START Extracted text

Master Gardeners are volunteers who help the University of California reach the gardening public with home gardening information. Napa County Master Gardeners ( http://ucanr.org/ucmgnapa/) are available to answer gardening questions in person or by phone, Monday, Wednesday and Friday, 9 a.m. to Noon, at the U. C. Cooperative Extension office, 1710 Soscol Avenue, Suite 4, Napa, 707-253-4143, or from outside City of Napa toll-free at 877-279-3065. Or e-mail your garden questions by following the guidelines on our web site. Click on Napa, then on Have Garden Questions? Find us on Facebook under UC Master Gardeners of Napa County.
Napa County Master Gardeners welcome the public to visit their demonstration garden at Connolly Ranch on Thursdays, from 10:00 a.m. until noon, except the last Thursday of the month. Connolly Ranch is at 3141 Browns Valley Road at Thompson Avenue in Napa. Enter on Thompson Avenue.
If you have ever noticed that your zucchini plants start to form little squash, only to have the fruit wither and fall off, the culprit could be that some of your garden partners aren't doing their job. Squash and their relatives in the cucurbitaceae family, cucumbers and melons, require a pollinator such as bees to set fruit.
Look closely at the blossoms and you will notice that there are two kinds on these plants. Male or staminate blossoms have simple, straight stems, while female or pistillate flowers have a small, fruit-like receptacle at the base of the flower. To set fruit, pollen from male flowers must be transferred to the female flowers. If your local bees or other insects have not visited your zucchini plant, no squash will form.

END Extracted text
START Data under study

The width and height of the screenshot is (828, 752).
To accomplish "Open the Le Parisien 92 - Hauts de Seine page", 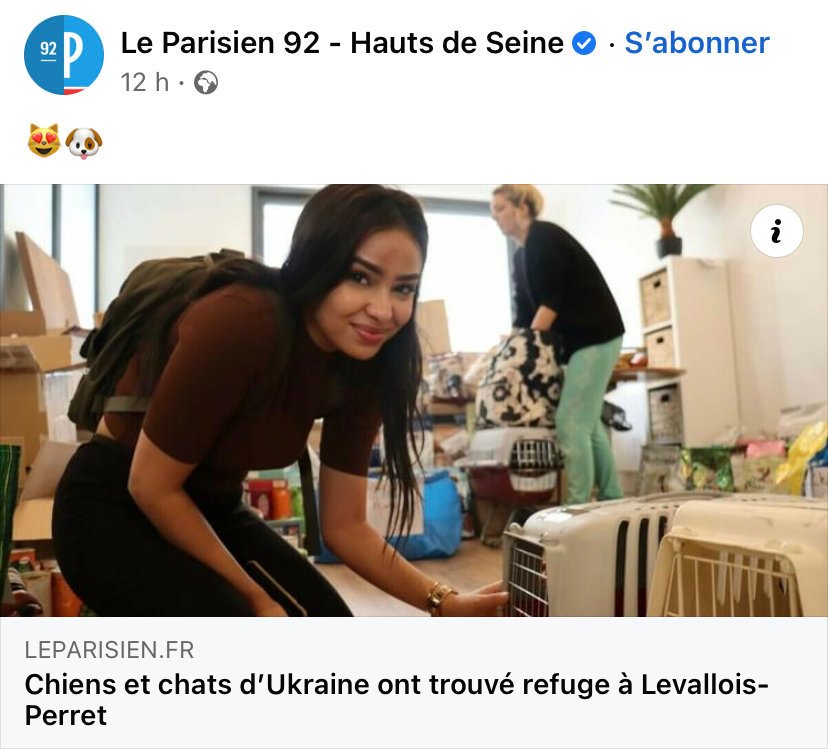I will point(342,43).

END Data under study
START Data under study

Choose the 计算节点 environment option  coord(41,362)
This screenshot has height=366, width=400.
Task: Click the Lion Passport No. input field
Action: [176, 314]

END Data under study
START Data under study

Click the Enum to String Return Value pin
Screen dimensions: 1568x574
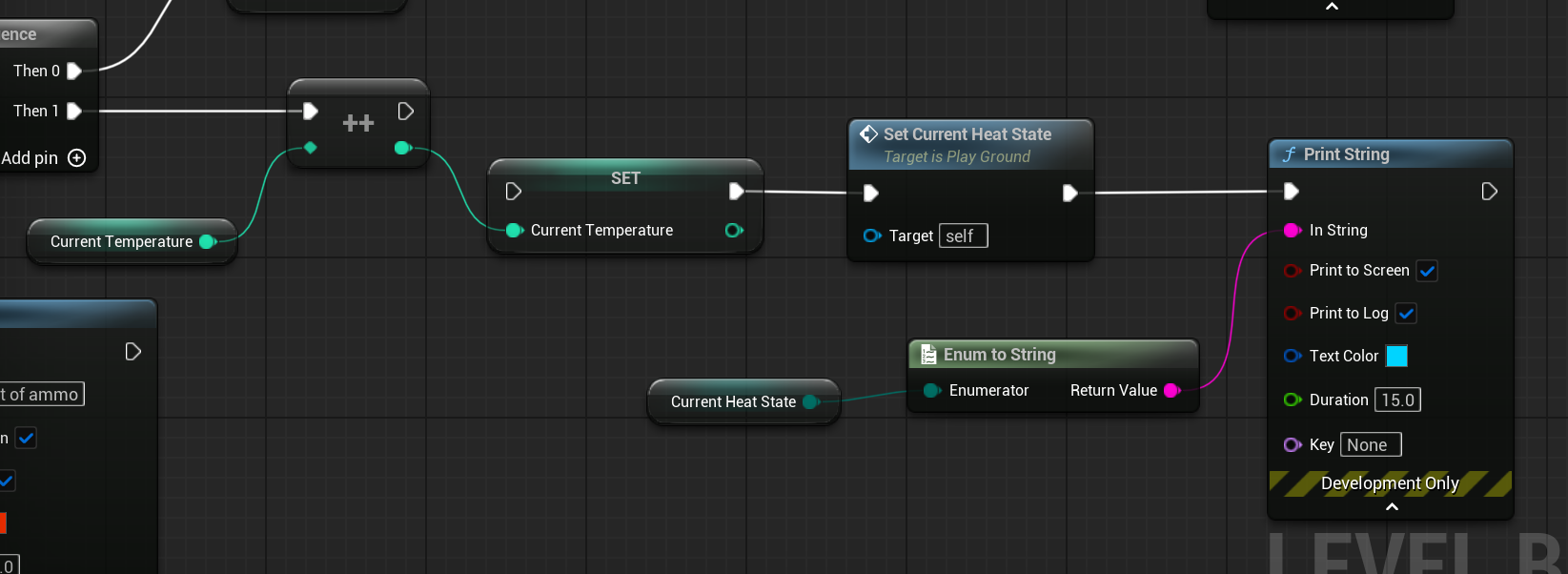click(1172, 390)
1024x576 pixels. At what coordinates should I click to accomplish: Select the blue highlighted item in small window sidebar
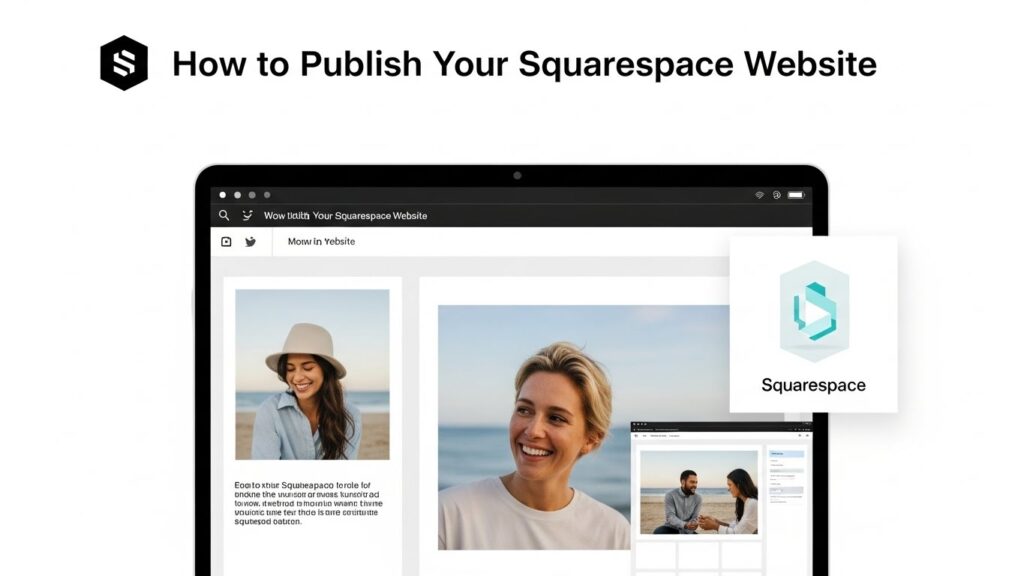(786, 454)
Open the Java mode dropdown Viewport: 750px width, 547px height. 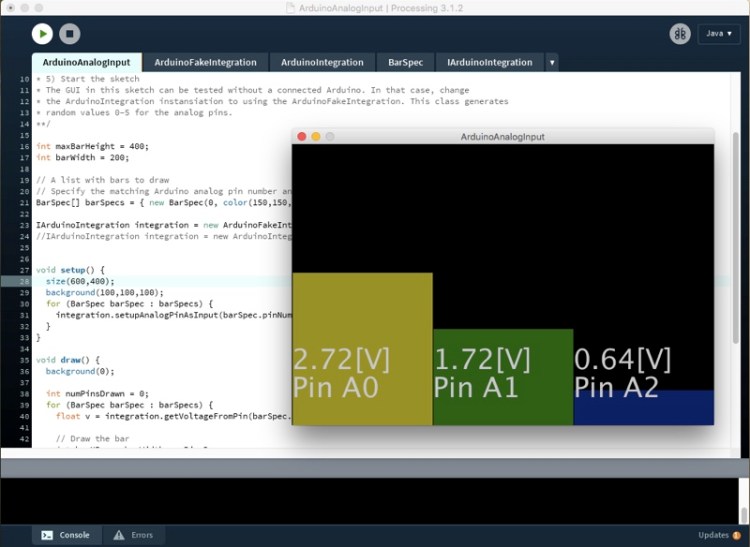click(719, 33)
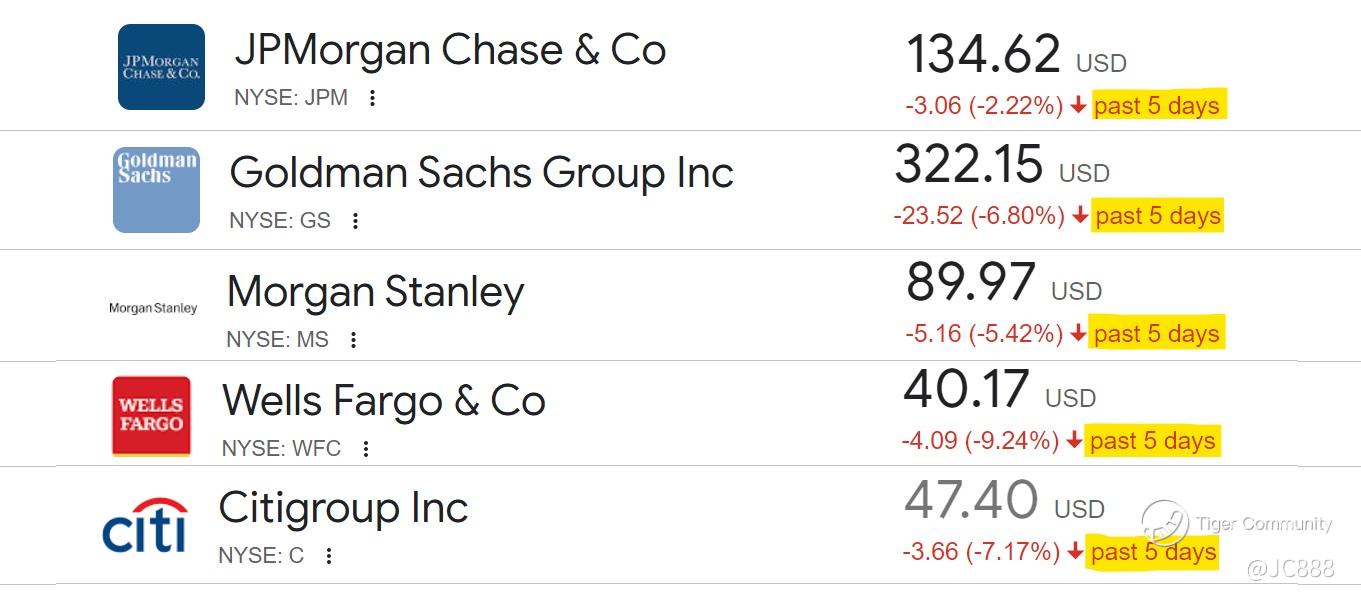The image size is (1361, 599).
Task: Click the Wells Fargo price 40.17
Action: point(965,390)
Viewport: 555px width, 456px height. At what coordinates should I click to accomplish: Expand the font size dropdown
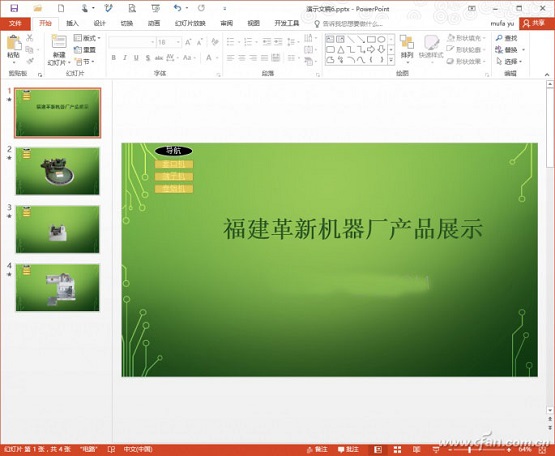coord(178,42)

END Data under study

Exercise goal – According to the text on Napa County Master Gardeners, what must be transferred to female flowers for zucchini to set fruit?

Completed exercise – Pollen from male flowers must be transferred to the female flowers.